Isaac Franklin
*Isaac Franklin was born on this date in 1789. He was a white-American slave trader and plantation owner.
Isaac Franklin was born in Sumner County, TN, to Mary (née Lauderdale) and James Franklin Sr., who came from western North Carolina. James Franklin Sr. served Lord Dunmore during the American Revolutionary War and assisted in the construction of frontier forts. He married Mary Lauderdale, his employer's daughter when she was 13. The two would go on to have nine children.
Following a land grant for his Revolutionary War service by the North Carolina Assembly, James Franklin amassed hundreds of acres of property along the north shore of the Cumberland River and a significant number of enslaved Africans. By the end of the 1810s, he owned 26 enslaved people. The Cumberland was an early center of the regional slave trade during the first decade of the 1800s, with slaves commonly leased, used to pay debts, purchase property, given as prizes for lotteries, or as gifts for children. Franklin's property, including his slaves, was portioned among his children following his death in 1828.

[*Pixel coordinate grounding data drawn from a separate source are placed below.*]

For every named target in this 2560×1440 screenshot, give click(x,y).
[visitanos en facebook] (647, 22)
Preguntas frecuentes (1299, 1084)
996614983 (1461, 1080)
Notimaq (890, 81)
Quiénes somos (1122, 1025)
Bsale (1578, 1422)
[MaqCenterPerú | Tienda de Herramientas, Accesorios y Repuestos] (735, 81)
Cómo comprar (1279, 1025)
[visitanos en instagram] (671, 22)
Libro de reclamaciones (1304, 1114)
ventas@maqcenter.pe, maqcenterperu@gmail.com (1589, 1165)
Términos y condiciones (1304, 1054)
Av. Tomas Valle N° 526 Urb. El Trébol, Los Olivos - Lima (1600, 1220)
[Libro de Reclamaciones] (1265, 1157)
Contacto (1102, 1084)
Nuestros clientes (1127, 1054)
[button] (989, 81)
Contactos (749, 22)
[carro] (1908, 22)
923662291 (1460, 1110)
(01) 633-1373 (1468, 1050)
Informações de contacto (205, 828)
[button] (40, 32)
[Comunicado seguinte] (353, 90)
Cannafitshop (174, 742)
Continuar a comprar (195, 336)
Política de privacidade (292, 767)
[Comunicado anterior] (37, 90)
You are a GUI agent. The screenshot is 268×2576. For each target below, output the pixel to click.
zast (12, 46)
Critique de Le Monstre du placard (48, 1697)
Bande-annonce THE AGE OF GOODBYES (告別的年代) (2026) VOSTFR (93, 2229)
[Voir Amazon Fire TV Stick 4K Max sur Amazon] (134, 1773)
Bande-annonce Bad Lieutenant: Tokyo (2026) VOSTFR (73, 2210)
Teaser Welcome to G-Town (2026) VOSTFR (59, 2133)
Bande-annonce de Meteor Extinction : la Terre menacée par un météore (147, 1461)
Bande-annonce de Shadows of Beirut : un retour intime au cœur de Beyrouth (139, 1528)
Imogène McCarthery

Isaac Franklin attended a rural school while working as a child on his father's farm. With the War of 1812 outbreak, he joined an outfit of the Tennessee militia in the fall of 1813, which eventually became part of the 2nd Regiment of Volunteer Mounted Riflemen in the Creek War. Franklin was promoted to lieutenant and served under Andrew Jackson's command at Talladega. He left the army in 1814, and in 1815, he settled in a 132-acre plot five miles west of Gallatin, Tennessee, purchased from his father.
Franklin returned to slave trading soon after the War, buying slaves in Virginia and Maryland before marching them in coffles for sale at Natchez, Mississippi. He introduced John Armfield to the slave trade, and on February 28, 1828, the Franklin & Armfield partnership was officially formed, with the agreement renewed every five years. Although the original "articles of co-partnership" have been lost, both men likely contributed upwards of $10,000 to the partnership. The agreed business structure placed Franklin in command of sales in Natchez, with Armfield stationed permanently at Alexandria to make purchases. Smith Franklin left Isaac's employment, although it is unknown if this was related to the formation of the partnership.
Franklin & Armfield built a base of operations in Alexandria, D.C., where Franklin's elder brothers had previously worked as slave traders. The location avoided direct competition with a rival slave trader in Baltimore. During his partnership, Franklin mainly managed slave sales in the Lower Mississippi. Many rival slave traders were either pushed out of the market or hired as purchasing partners for the company, further expanding its corporate reach. By the time of his death from a stomach illness in April 1846, he owned 646 enslaved people.
In addition to plantation slaves and house servants, Franklin & Armfield trafficked sex slaves, often referred to as "fancy maids" or "fancy girls." Mixed-race women, especially "nearly white" quadroons, and octoroons, were considered especially desirable for sexual slavery, selling for prices four to five times that of field laborers. Exceptionally light-skinned sex slaves were valued by planters and referred to as white when sold by Franklin. Sex slaves were traded between members of the firm for their use, sexually abusing women in his possession. Franklin was "focused on" a sex slave named Lucinda Jackson or "Lucindy" after purchasing her at a company discount in 1834, impregnating her shortly before his marriage. Franklin quickly sold her to a friend in Louisville to avoid scandal.
Franklin took a dim view of romantic relationships with slaves, mocking Ballard for freeing two enslaved women he had children with. Franklin began a relationship with Adelicia Hayes, nearly thirty years his junior, the daughter of a wealthy Tennessee planter and minister. On July 2, 1839, Franklin married Hayes at her family's Rokeby Plantation, and with her had four children. Various health issues, especially stomach problems, plagued Franklin later in life. In late April 1846, he fell gravely ill and died on April 27, 1846.
In his will, he ordered the construction of a mausoleum for himself and his family. He also set aside a portion of his estate to purchase 190 slaves for his West Feliciana properties, housed by constructing three additional "clusters of houses." Armfield spent several years executing Franklin's estate, including some management of his plantations.